In watching The Batman, we drew our own conclusions and started to find comedy in its representation of the billionaire hero. And, of course, we’re not the only audience to do so. TikTok is full of audiences fooling around with the subject matter, joking about Batman chasing down litterers in the Batmobile, or using the Nirvana theme to score minor inconveniences in everyday life. Dr. Curtis highlights that “any text allows for very divergent readings, and particularly quite dissenting, alternative, aberrant [interpretations],” and is unsurprised by the lighter, ironic engagements as “the emo Batman and emo Bruce Wayne are really open to lots of funny and creative readings.”

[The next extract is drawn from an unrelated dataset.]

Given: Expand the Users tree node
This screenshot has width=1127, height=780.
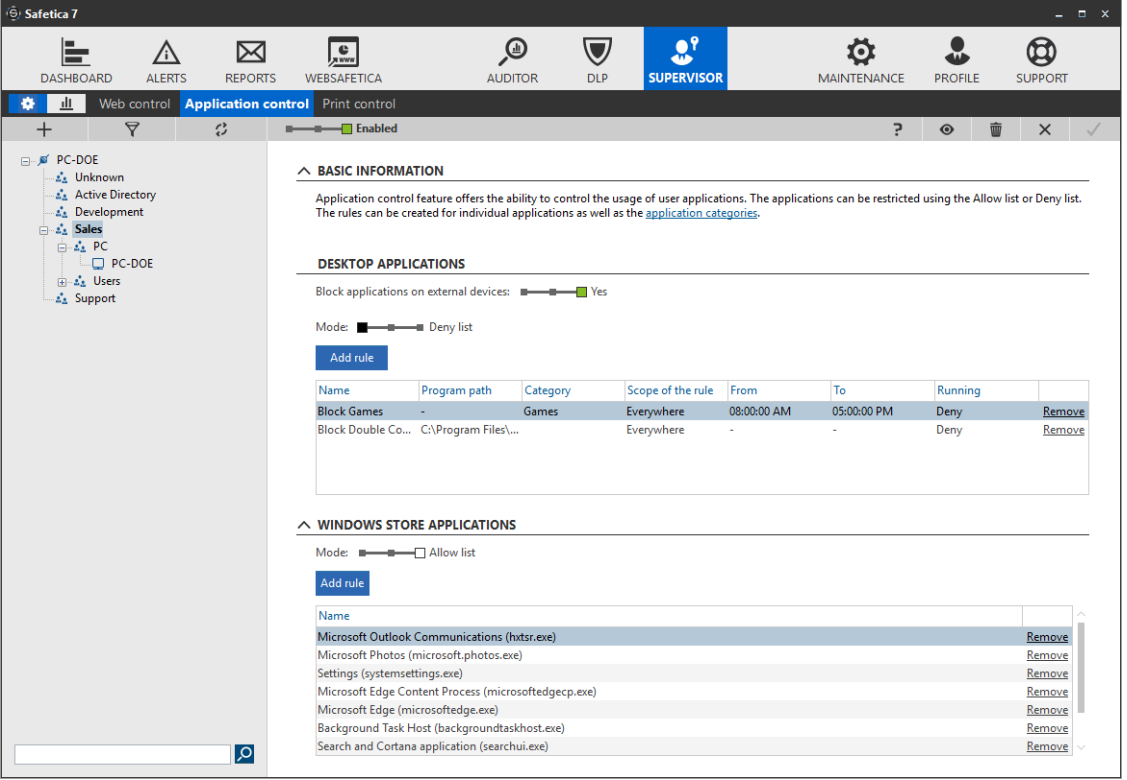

The latest WB Batman adaptation draws some strange conclusions about the hero’s role in justice. It starts to hint at some interesting productive engagement, but is ultimately too interested in a repetitive moral lesson for Bruce Wayne. These things don’t necessarily make it a bad film, or make anyone wrong for enjoying it, but it does make it a missed opportunity to explore a pro-social superhero story. Perhaps our own readings of the film, where we laugh at billionaire Bruce Wayne, and his melodramatic moping around the manor, are the most productive engagements to be found for the time being.